Home   Time Zones   The Earth Keeps Good Time

The Earth Keeps Good Time

While we are constantly trying to build a better clock, it’s easy to forget there’s a very accurate timekeeper right under our feet: planet Earth.

Illustration image

One speed: Our globe’s rotation keeps an amazingly consistent tempo.


Spinning Reliably

You can literally set your watch by the movement of our planet. The speed of the globe’s spin holds to an extremely consistent tempo, one that is so precise it only varies by a few thousandths of a second, (or milliseconds), a day.

Each 24-hour period on Earth totals out to almost exactly 86,400 seconds. And because this number is so constant, we can use the duration of a day as an extremely reliable way to measure time.

Graph showing length of day in years 1830 to 2020.
Graph showing length of day in years 1830 to 2020.

The Earth’s length of day has only varied by milliseconds since 1830.

But it’s true that a small bit of variation does exist in the speed of the our rotation, mostly due to the influence of celestial neighbors like the Moon, whose gravitational pull can work to slow our globe’s spin.

Better Than Quartz

Despite the tiny changes in our rotation, planet Earth performs much more accurately than some older timekeeping technologies, such as quartz computer clocks and watches. These devices rely on a quartz crystal-controlled oscillator, which vibrates to measure time intervals. When solid-state electronics evolved in the 1970s, this kind of timekeeping became the standard technology for inexpensive consumer electronics.

But quartz devices are much less accurate than relying on the third rock from the Sun. The vibration of the quartz element decays over time, which can mean these clocks can lose up to half a second a day, adding up to large inaccuracies over time.

Atomic Future

The future of super accurate timekeeping lies with atomic clocks, which manage to outperform even the Earth for precision. In these devices, a quartz oscillator is paired with a group of cesium atoms that work to “nudge” the oscillator and keep its vibrations on the mark at one second, mostly eliminating the decay problem that occurs in older quartz technology.

Another step forward in hyper-accurate timekeeping is NASA's Deep Space Atomic Clock, which was launched into orbit in 2019 and decommissioned in 2021. A new and improved version, the Deep Space Atomic Clock-2, will be onboard the VERITAS Venus mission in 2028.

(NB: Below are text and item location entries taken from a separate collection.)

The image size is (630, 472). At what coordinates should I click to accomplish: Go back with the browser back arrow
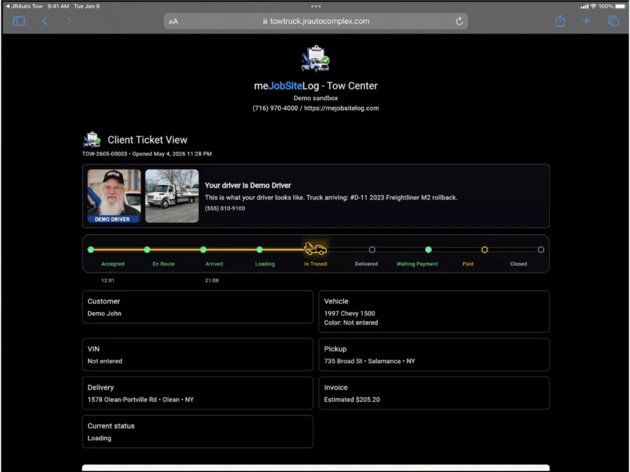[x=45, y=21]
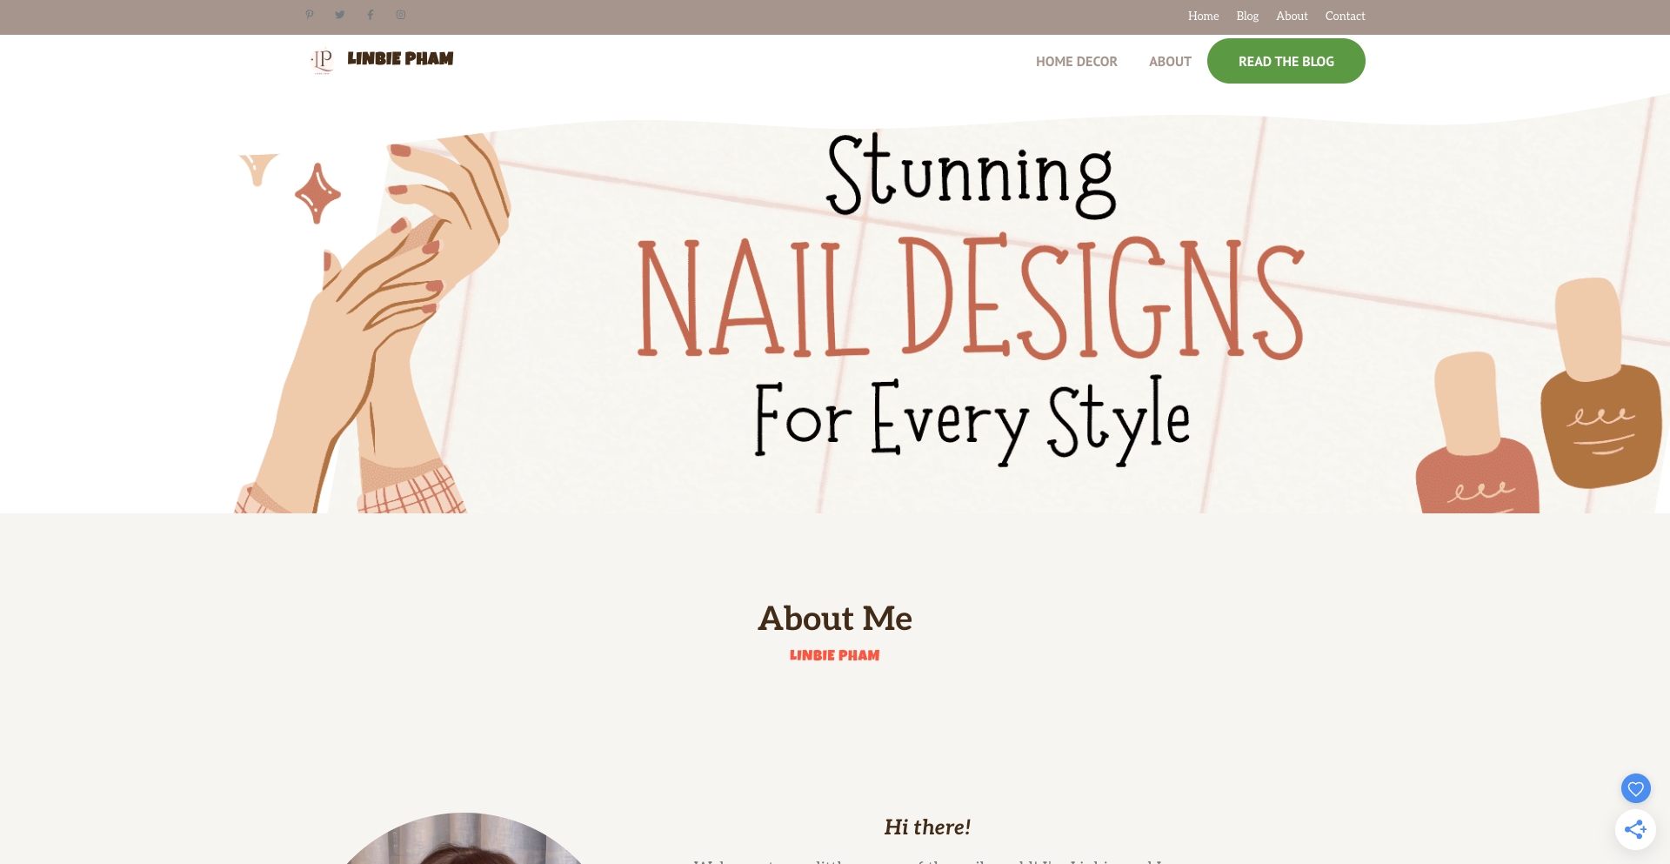The width and height of the screenshot is (1670, 864).
Task: Open the Facebook social icon
Action: (x=371, y=15)
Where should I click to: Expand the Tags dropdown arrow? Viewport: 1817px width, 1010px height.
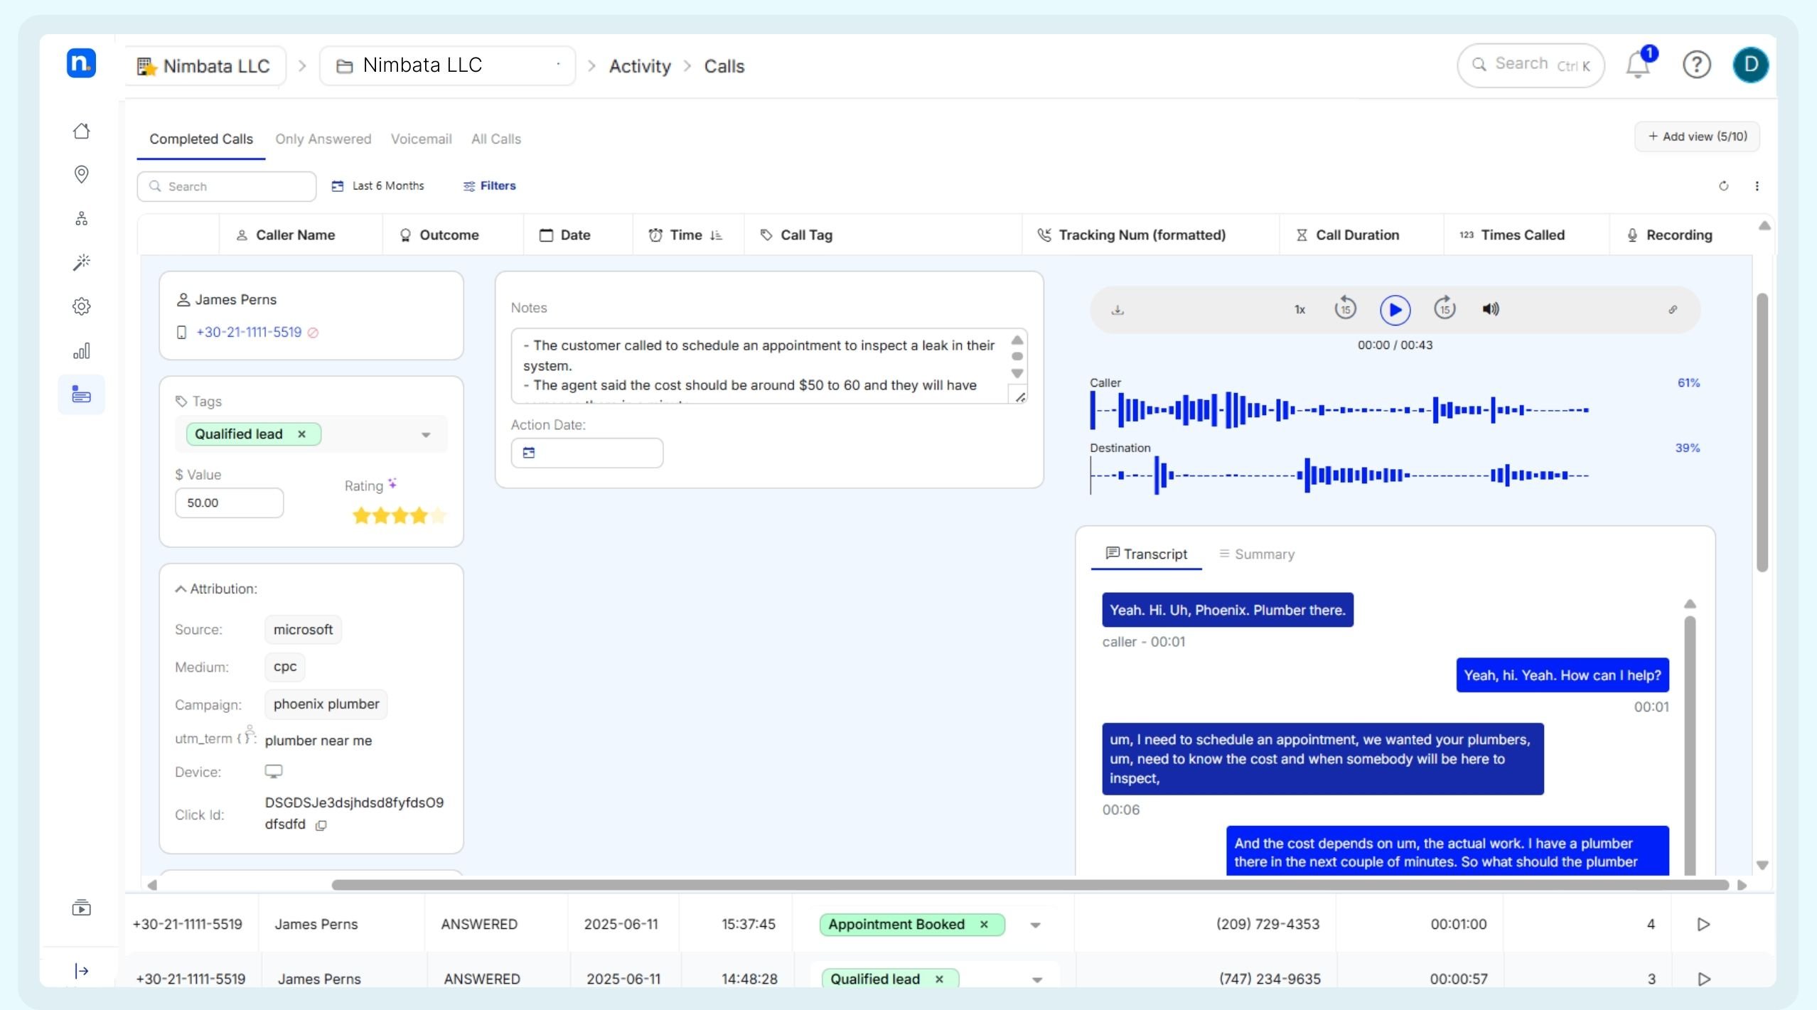coord(426,435)
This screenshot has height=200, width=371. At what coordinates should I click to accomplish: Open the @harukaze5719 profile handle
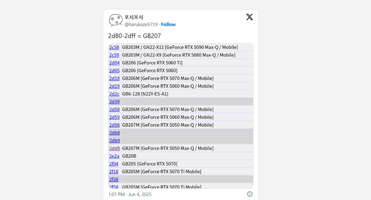[141, 24]
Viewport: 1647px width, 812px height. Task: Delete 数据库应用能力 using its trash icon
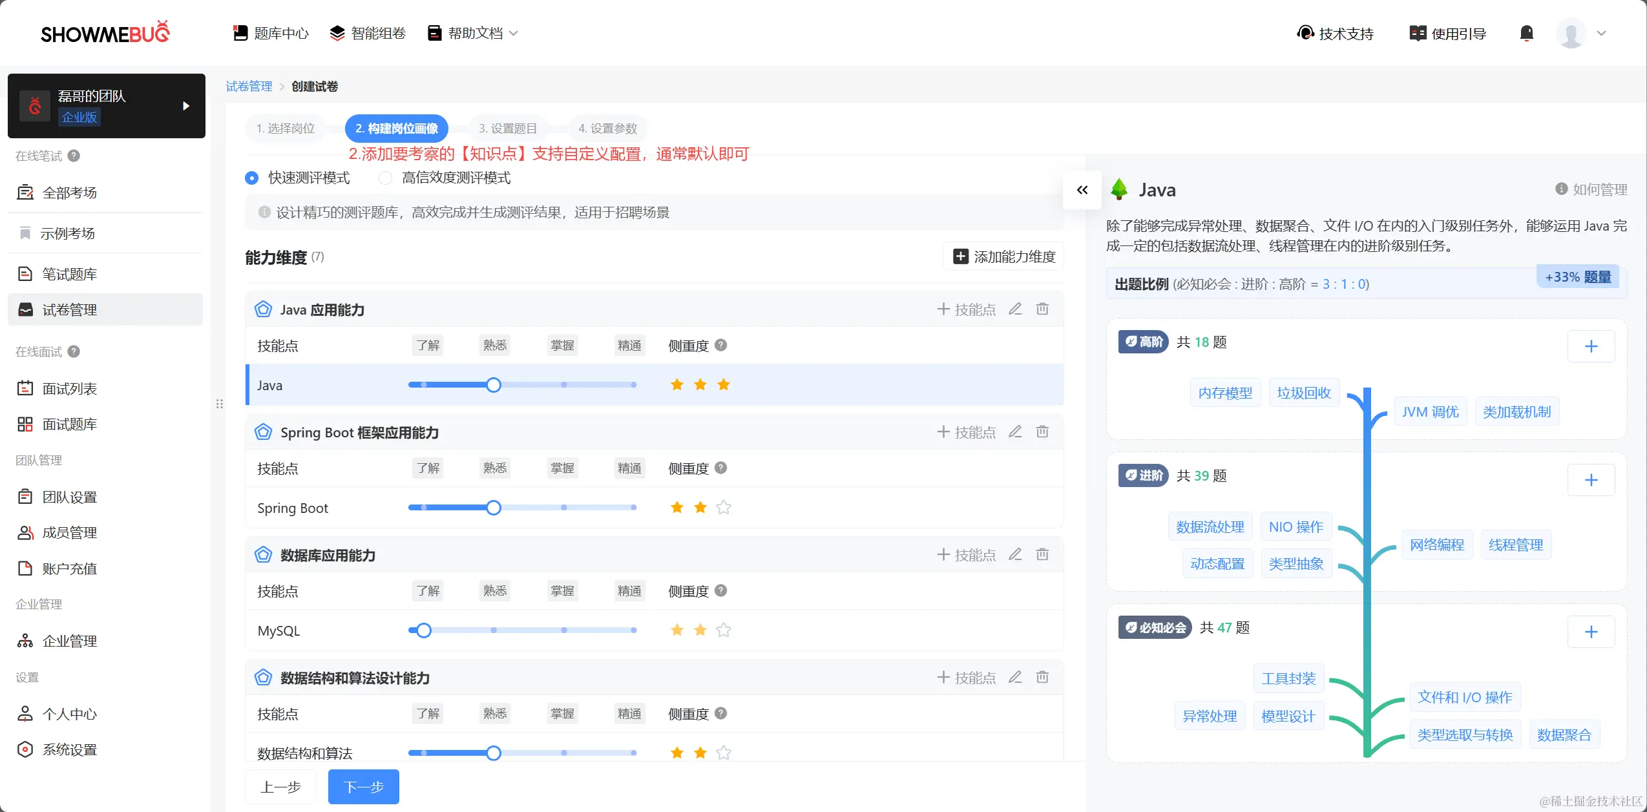tap(1042, 555)
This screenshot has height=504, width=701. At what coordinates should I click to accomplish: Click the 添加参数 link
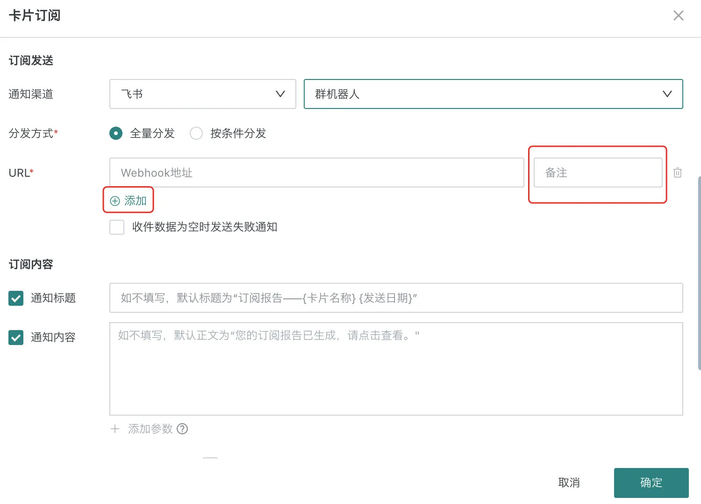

Rather than use cesium atoms, the Deep Space Clock relies on mercury ions, which have a “hyperfine” transition frequency of 40.50 GHz—and this allows it to calibrate the output of the quartz oscillator even more precisely than cesium-based systems.

Timekeeping from this technology should help spacecraft improve navigation and landing on other planets. Space-based atomic clocks can provide data that can track landing sites within a margin of error of just a few meters, far outstripping Earth-based clock calculations, which can result in the target being off by kilometers.